SHORT PROBLEM:
Quote the records word for word, beginning at the line that contains "This screenshot has width=991, height=557." and continuing through the end of the records. Leave the pictures out of your answer.

EXCERPTED DATA:
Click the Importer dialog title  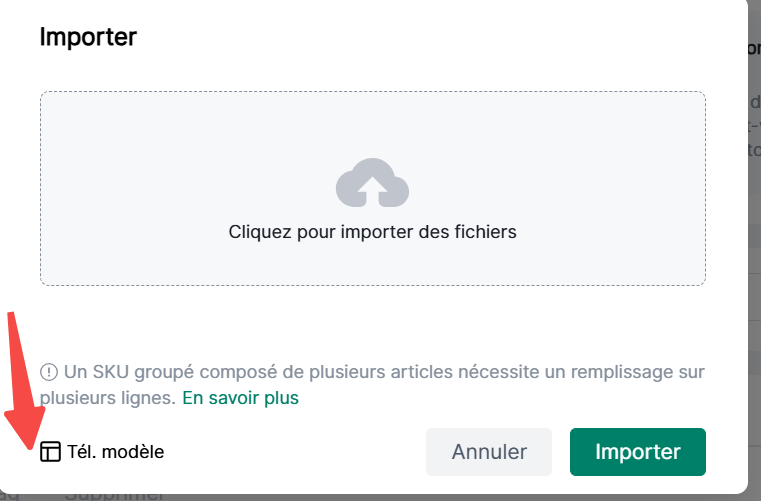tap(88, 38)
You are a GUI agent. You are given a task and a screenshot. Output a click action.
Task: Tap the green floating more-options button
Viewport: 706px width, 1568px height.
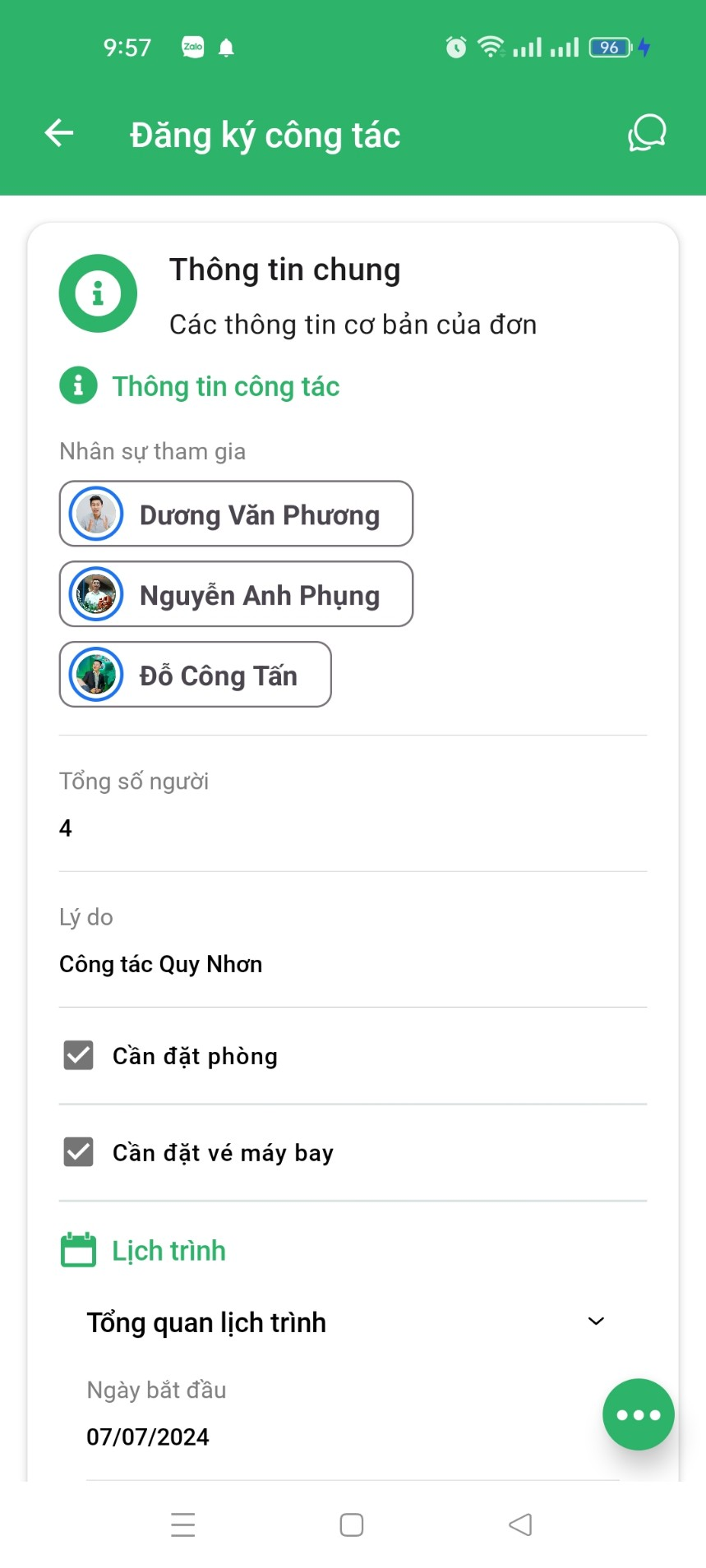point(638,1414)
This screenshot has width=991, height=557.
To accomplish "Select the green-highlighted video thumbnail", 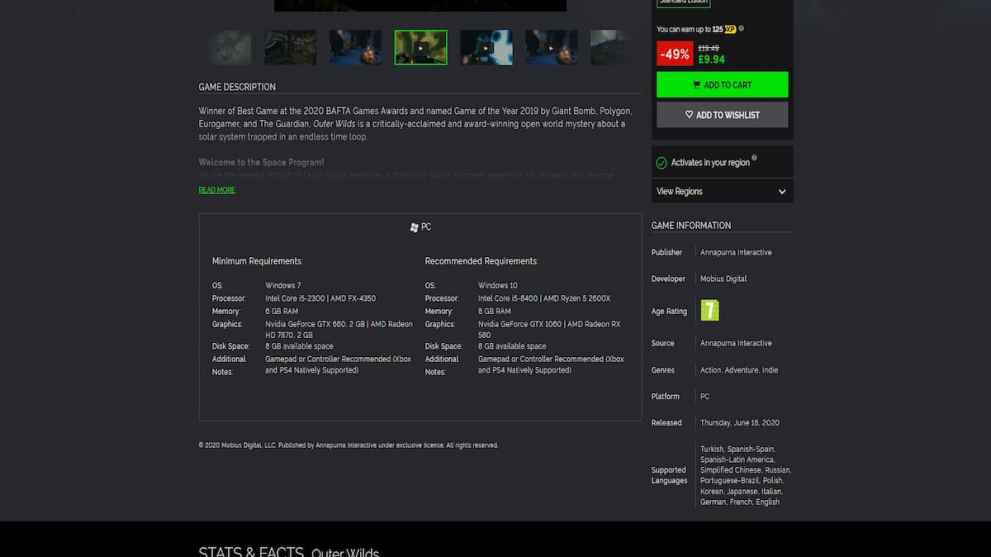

SOLUTION:
This screenshot has width=991, height=557.
To accomplish "Select the green-highlighted video thumbnail", 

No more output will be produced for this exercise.